Repeat exactly, and only, the lines of the entries below from the one with "[Ajurlu Nakışlı Hırka -Siyah] (352, 1229)" through the one with "Kampanyalarımız (57, 1869)", both ends included.

[Recorded data]
▬▬▬▬▬▬
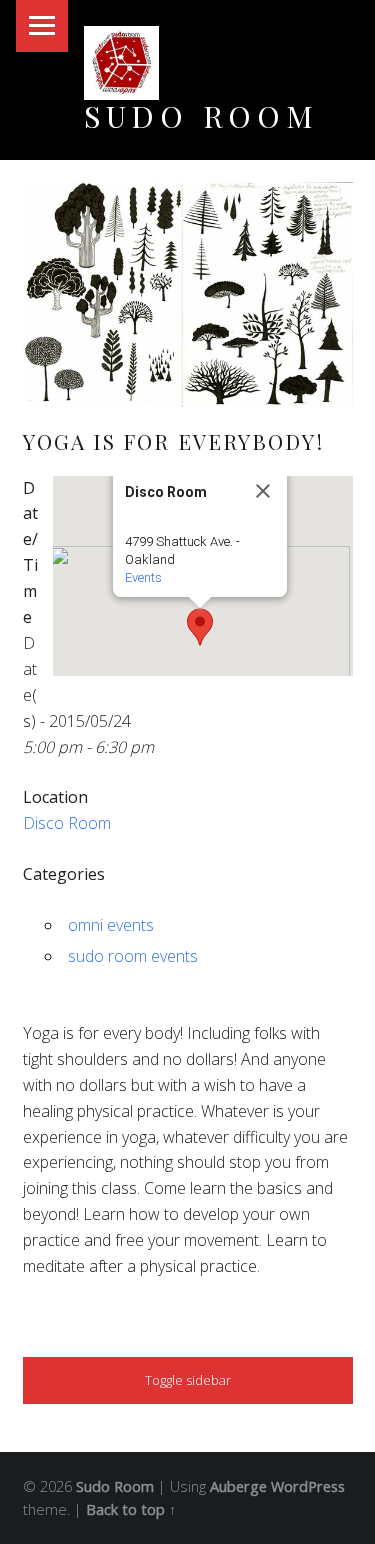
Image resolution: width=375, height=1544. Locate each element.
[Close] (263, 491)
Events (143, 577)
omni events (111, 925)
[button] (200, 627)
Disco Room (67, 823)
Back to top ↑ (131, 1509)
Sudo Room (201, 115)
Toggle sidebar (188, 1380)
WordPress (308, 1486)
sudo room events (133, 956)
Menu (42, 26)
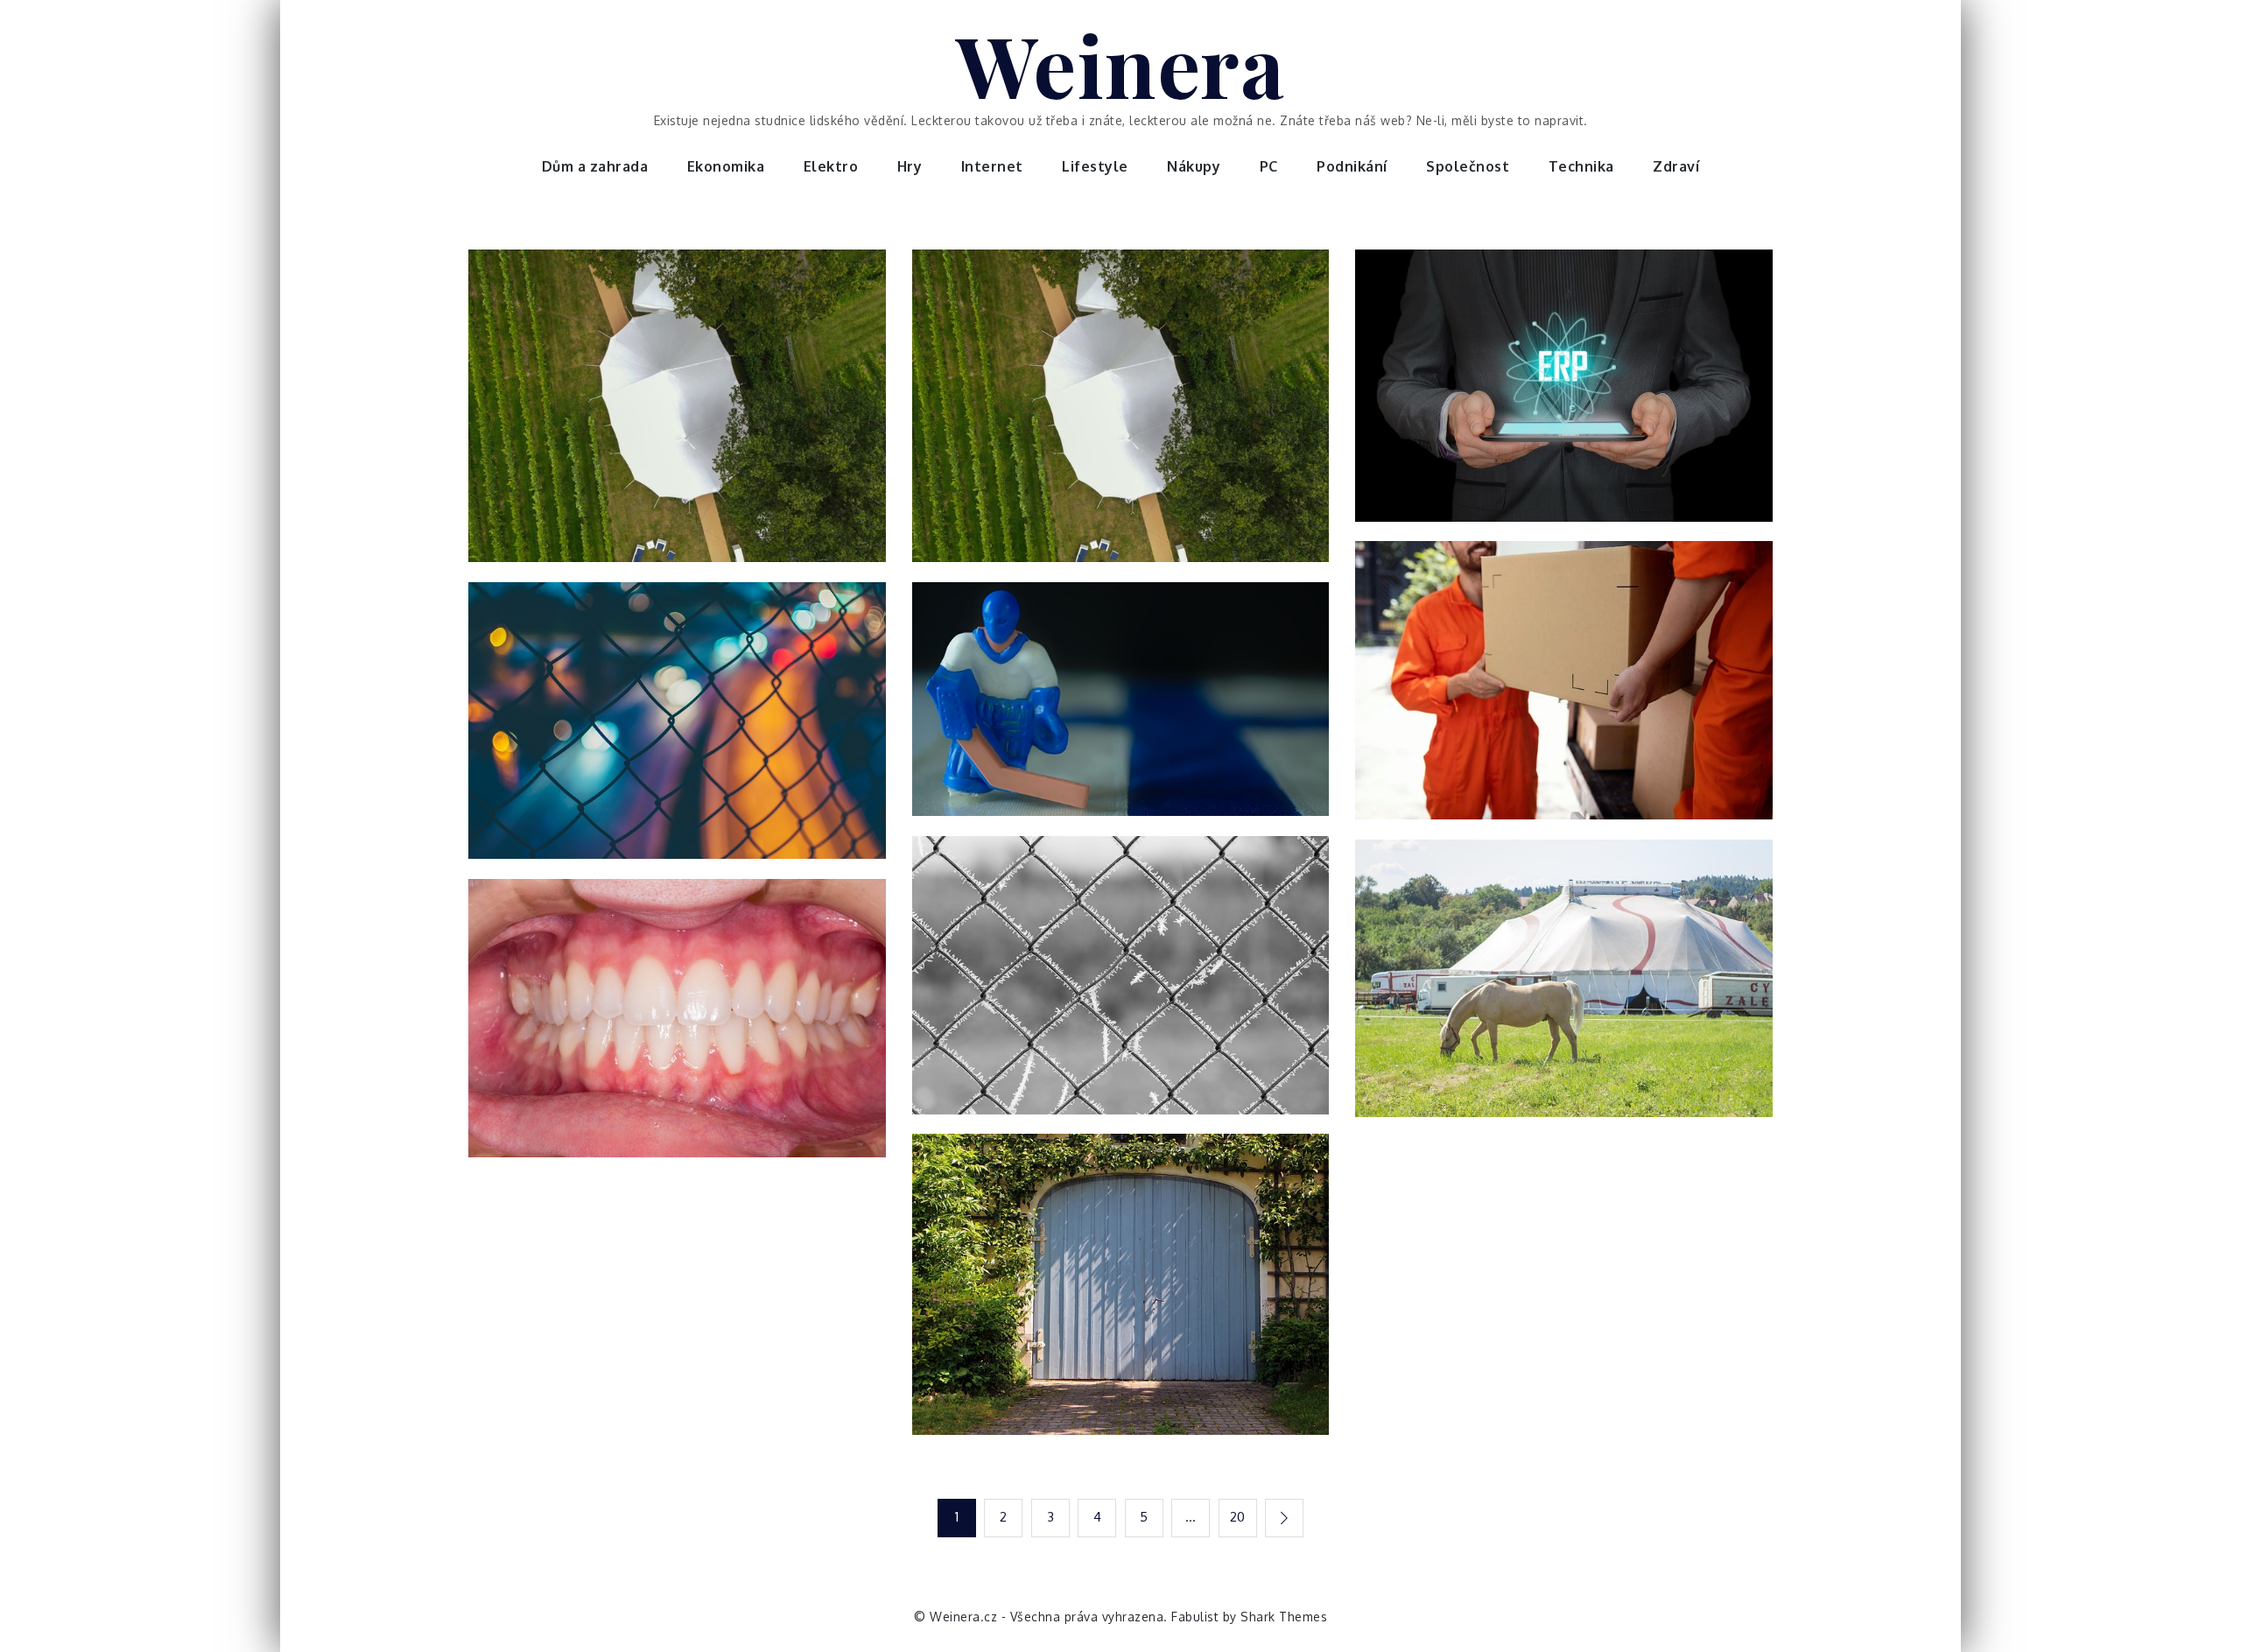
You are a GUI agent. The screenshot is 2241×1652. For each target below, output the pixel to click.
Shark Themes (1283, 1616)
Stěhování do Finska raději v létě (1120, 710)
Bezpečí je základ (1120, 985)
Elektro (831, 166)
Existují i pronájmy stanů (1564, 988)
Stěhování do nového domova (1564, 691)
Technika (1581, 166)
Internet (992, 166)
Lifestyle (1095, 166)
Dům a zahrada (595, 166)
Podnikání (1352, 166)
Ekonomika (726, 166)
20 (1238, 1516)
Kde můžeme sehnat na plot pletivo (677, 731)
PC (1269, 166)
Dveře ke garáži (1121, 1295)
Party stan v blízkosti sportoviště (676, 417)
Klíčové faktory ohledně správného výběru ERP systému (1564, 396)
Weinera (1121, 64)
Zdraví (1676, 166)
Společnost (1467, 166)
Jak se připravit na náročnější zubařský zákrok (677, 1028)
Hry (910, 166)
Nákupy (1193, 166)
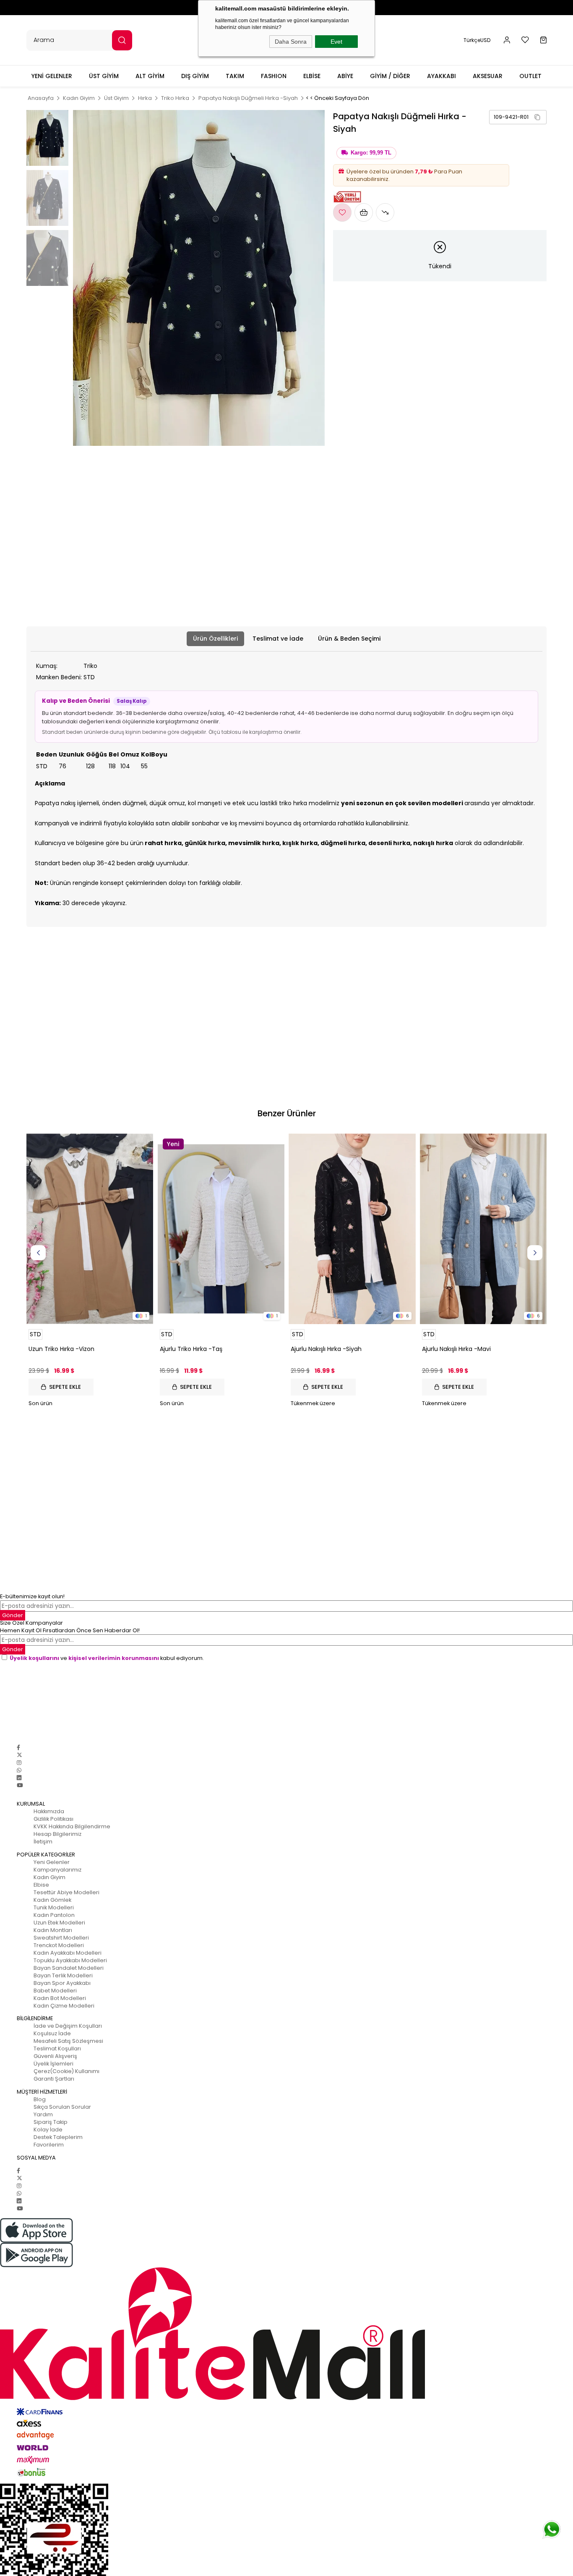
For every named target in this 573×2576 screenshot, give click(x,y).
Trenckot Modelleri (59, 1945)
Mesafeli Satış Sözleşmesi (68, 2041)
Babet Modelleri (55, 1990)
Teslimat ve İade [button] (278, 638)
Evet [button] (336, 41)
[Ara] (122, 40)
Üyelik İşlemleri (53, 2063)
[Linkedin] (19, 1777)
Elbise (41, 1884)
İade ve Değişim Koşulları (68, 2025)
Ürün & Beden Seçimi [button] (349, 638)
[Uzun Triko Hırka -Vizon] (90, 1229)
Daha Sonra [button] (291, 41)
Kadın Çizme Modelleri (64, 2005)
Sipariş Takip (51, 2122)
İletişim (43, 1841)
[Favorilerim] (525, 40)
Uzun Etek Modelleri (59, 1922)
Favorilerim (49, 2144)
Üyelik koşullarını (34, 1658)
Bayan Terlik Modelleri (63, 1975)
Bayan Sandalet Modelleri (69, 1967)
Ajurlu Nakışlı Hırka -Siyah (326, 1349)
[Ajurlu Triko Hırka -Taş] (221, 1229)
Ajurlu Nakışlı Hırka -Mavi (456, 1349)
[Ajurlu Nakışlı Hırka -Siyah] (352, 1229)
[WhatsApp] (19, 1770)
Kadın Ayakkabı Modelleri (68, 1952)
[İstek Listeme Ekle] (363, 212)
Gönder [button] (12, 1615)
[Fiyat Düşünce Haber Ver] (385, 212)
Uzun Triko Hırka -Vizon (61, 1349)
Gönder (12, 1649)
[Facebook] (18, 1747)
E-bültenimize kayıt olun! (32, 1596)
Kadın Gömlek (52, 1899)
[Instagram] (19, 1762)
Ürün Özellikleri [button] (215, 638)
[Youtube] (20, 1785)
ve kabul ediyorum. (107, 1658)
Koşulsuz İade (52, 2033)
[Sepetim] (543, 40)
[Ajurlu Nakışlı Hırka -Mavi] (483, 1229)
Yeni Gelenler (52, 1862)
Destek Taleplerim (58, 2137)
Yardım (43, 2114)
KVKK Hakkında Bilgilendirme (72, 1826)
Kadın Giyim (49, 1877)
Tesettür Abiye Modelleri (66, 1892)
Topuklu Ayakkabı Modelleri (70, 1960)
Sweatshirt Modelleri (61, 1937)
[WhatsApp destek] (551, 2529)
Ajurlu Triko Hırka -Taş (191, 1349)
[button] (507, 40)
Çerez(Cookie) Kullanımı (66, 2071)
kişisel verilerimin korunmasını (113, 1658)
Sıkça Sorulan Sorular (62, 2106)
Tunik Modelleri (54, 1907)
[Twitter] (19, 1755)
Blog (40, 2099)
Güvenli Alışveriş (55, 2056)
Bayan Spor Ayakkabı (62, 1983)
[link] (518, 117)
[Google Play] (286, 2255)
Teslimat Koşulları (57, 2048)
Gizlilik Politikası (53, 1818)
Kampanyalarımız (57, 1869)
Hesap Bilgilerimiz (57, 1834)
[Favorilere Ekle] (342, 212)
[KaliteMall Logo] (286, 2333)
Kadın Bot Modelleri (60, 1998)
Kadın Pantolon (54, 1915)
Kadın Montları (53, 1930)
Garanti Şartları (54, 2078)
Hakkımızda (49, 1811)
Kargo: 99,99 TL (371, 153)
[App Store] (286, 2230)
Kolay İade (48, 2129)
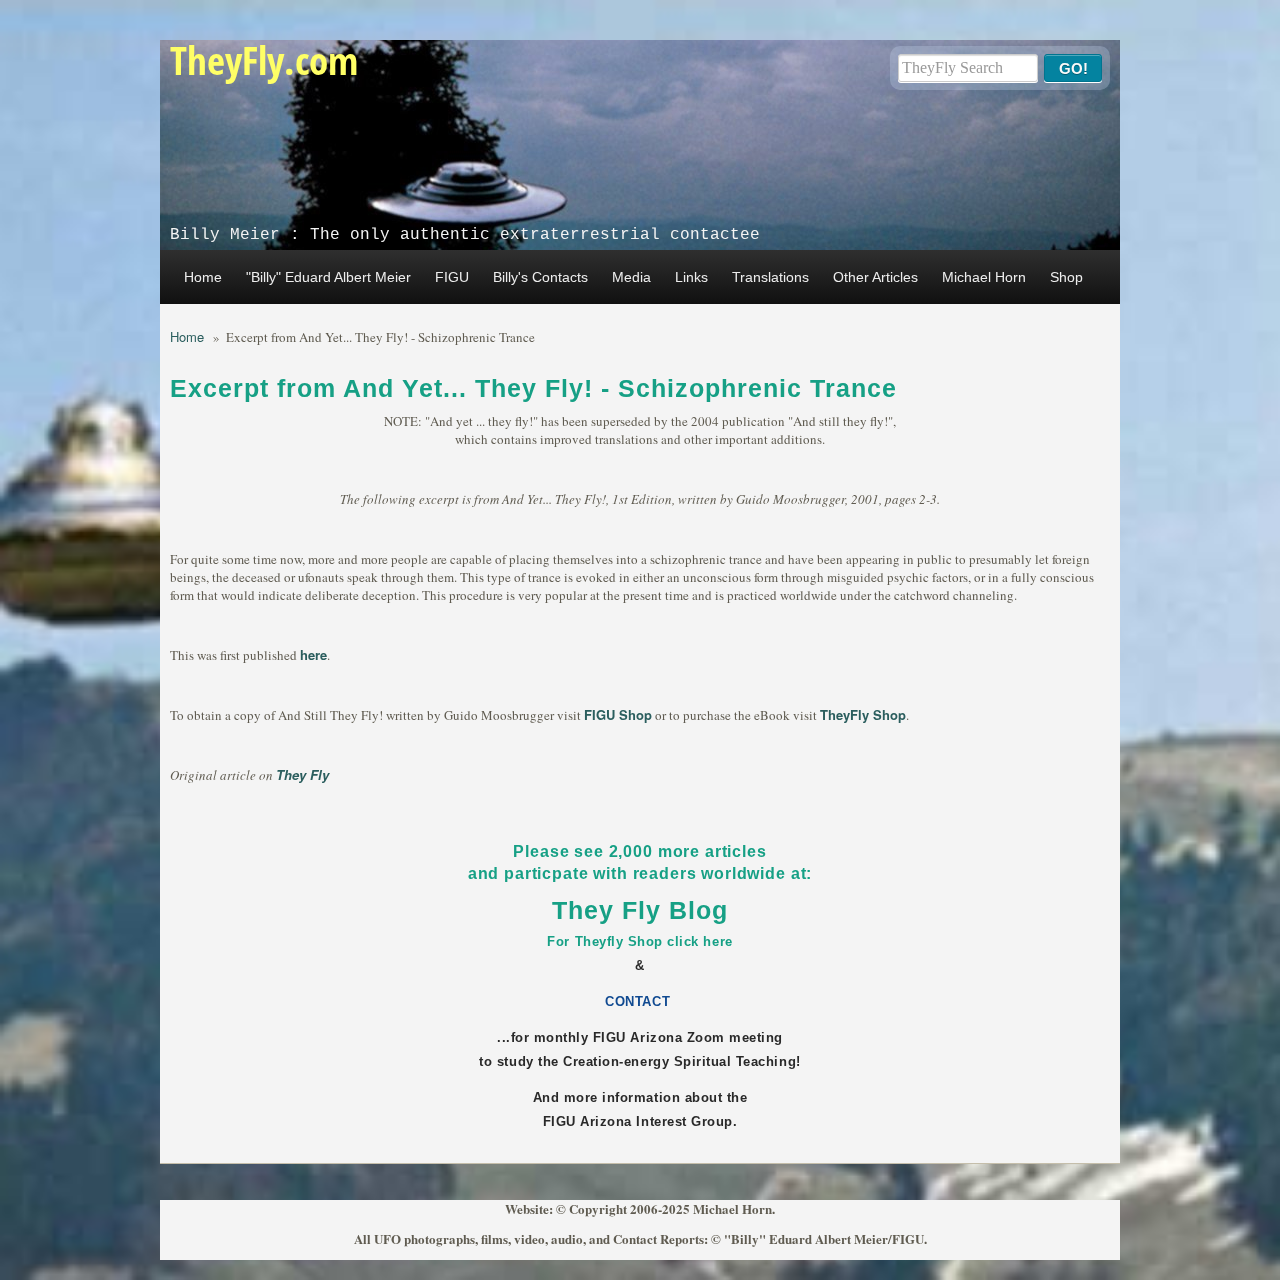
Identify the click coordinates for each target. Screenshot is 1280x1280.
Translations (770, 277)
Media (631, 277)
▬▬▬▬▬▬
▸ **Your solution**:
[Ajurlu Nakışlı Hırka -Siyah] (352, 1229)
[WhatsApp] (19, 1770)
Kadın Ayakkabı Modelleri (68, 1952)
[İstek Listeme Ekle] (363, 212)
Gönder [button] (12, 1615)
[Fiyat Düşünce Haber Ver] (385, 212)
Uzun Triko Hırka -Vizon (61, 1349)
Gönder (12, 1649)
[Facebook] (18, 1747)
E-bültenimize kayıt olun! (32, 1596)
Kadın Gömlek (52, 1899)
[Instagram] (19, 1762)
Ürün Özellikleri [button] (215, 638)
[Youtube] (20, 1785)
ve kabul ediyorum. (107, 1658)
Koşulsuz İade (52, 2033)
[Sepetim] (543, 40)
[Ajurlu Nakışlı Hırka -Mavi] (483, 1229)
Yeni Gelenler (52, 1862)
Destek Taleplerim (58, 2137)
Yardım (43, 2114)
KVKK Hakkında Bilgilendirme (72, 1826)
Kadın Giyim (49, 1877)
Tesettür Abiye Modelleri (66, 1892)
Topuklu Ayakkabı Modelleri (70, 1960)
Sweatshirt Modelleri (61, 1937)
[WhatsApp destek] (551, 2529)
Ajurlu Triko Hırka -Taş (191, 1349)
[button] (507, 40)
Çerez(Cookie) Kullanımı (66, 2071)
kişisel verilerimin korunmasını (113, 1658)
Sıkça Sorulan Sorular (62, 2106)
Tunik Modelleri (54, 1907)
[Twitter] (19, 1755)
Blog (40, 2099)
Güvenli Alışveriş (55, 2056)
Bayan Spor Ayakkabı (62, 1983)
[link] (518, 117)
[Google Play] (286, 2255)
Teslimat Koşulları (57, 2048)
Gizlilik Politikası (53, 1818)
Kampanyalarımız (57, 1869)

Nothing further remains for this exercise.